→ **The task**
Give an exact reproduction of the lines from the one with "Task: Click the" to the final line of the entries below, both ends included, and omit the pictures.

→ **Provided information**
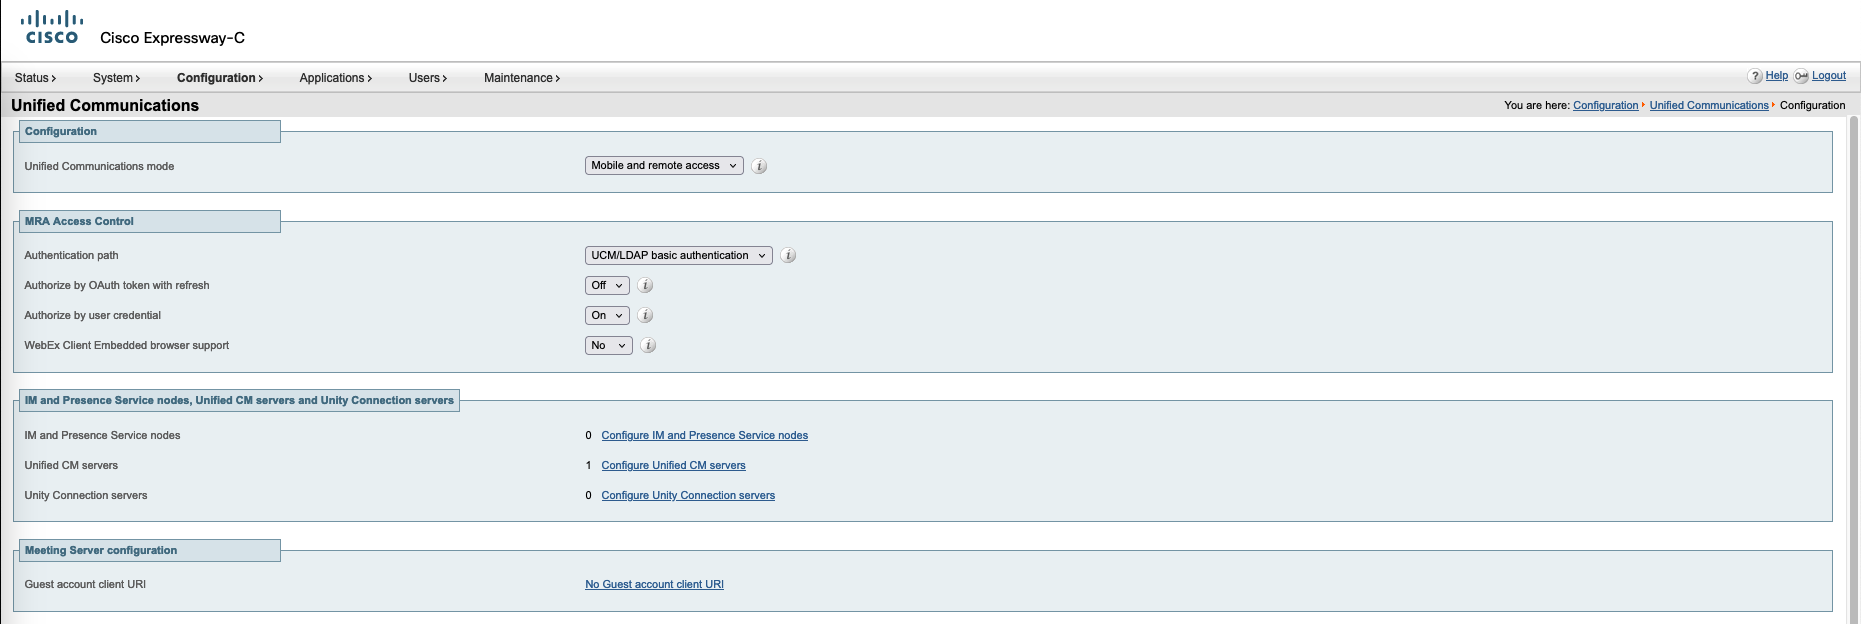The width and height of the screenshot is (1861, 624).
Task: Click info icon for WebEx Embedded browser support
Action: click(x=648, y=346)
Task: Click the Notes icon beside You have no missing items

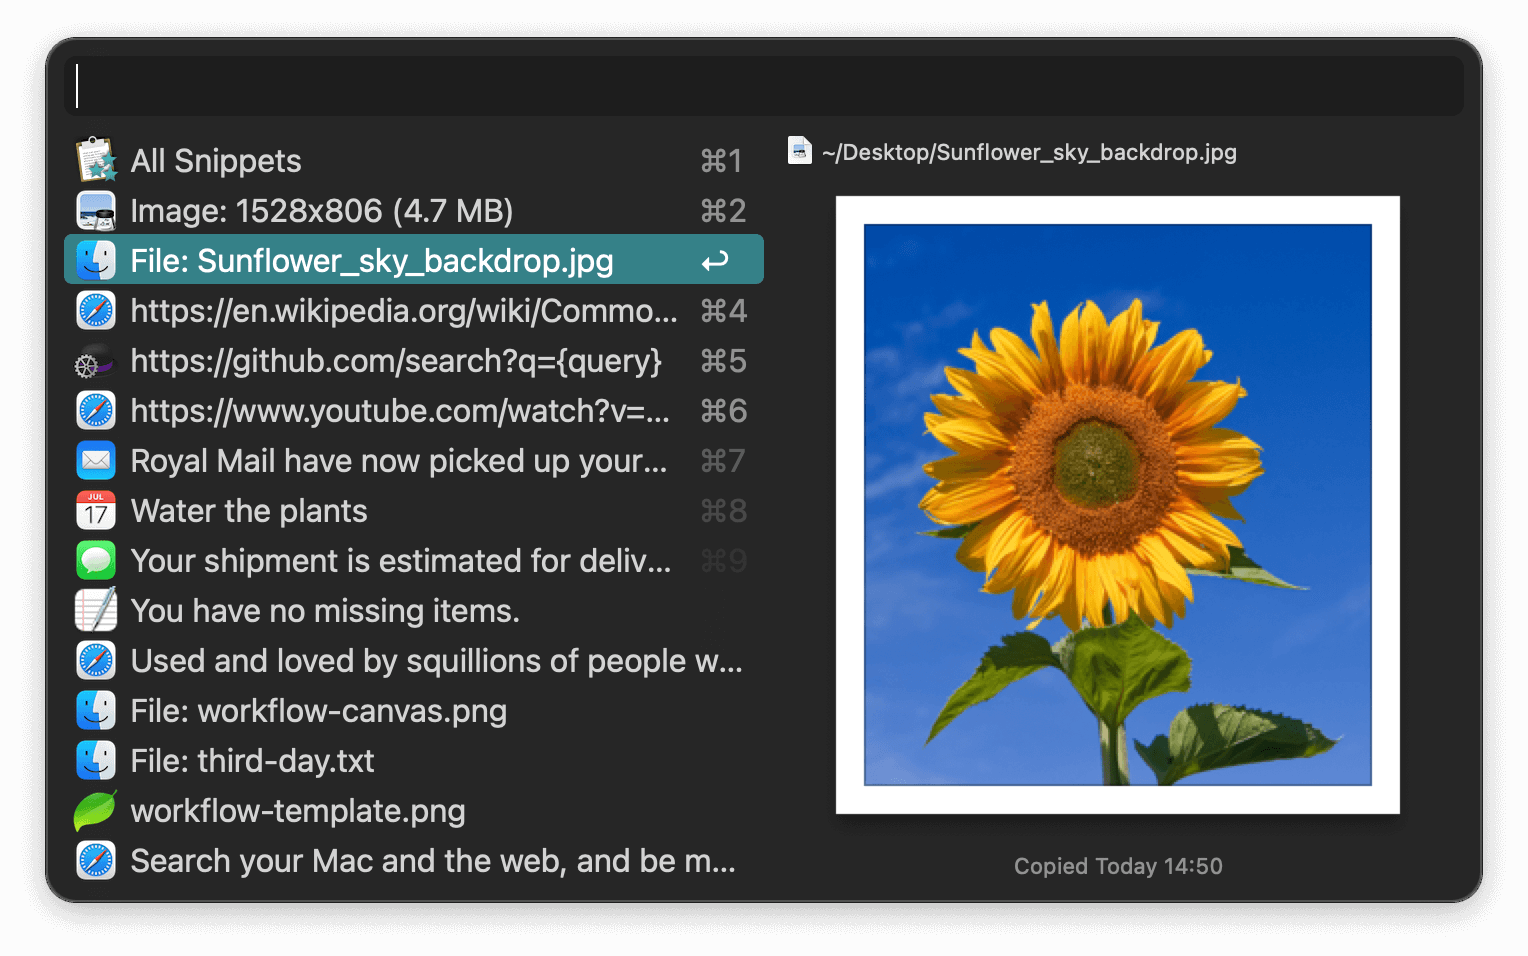Action: (x=95, y=610)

→ **Your solution**
Task: Click the Notes icon beside You have no missing items

Action: (x=95, y=610)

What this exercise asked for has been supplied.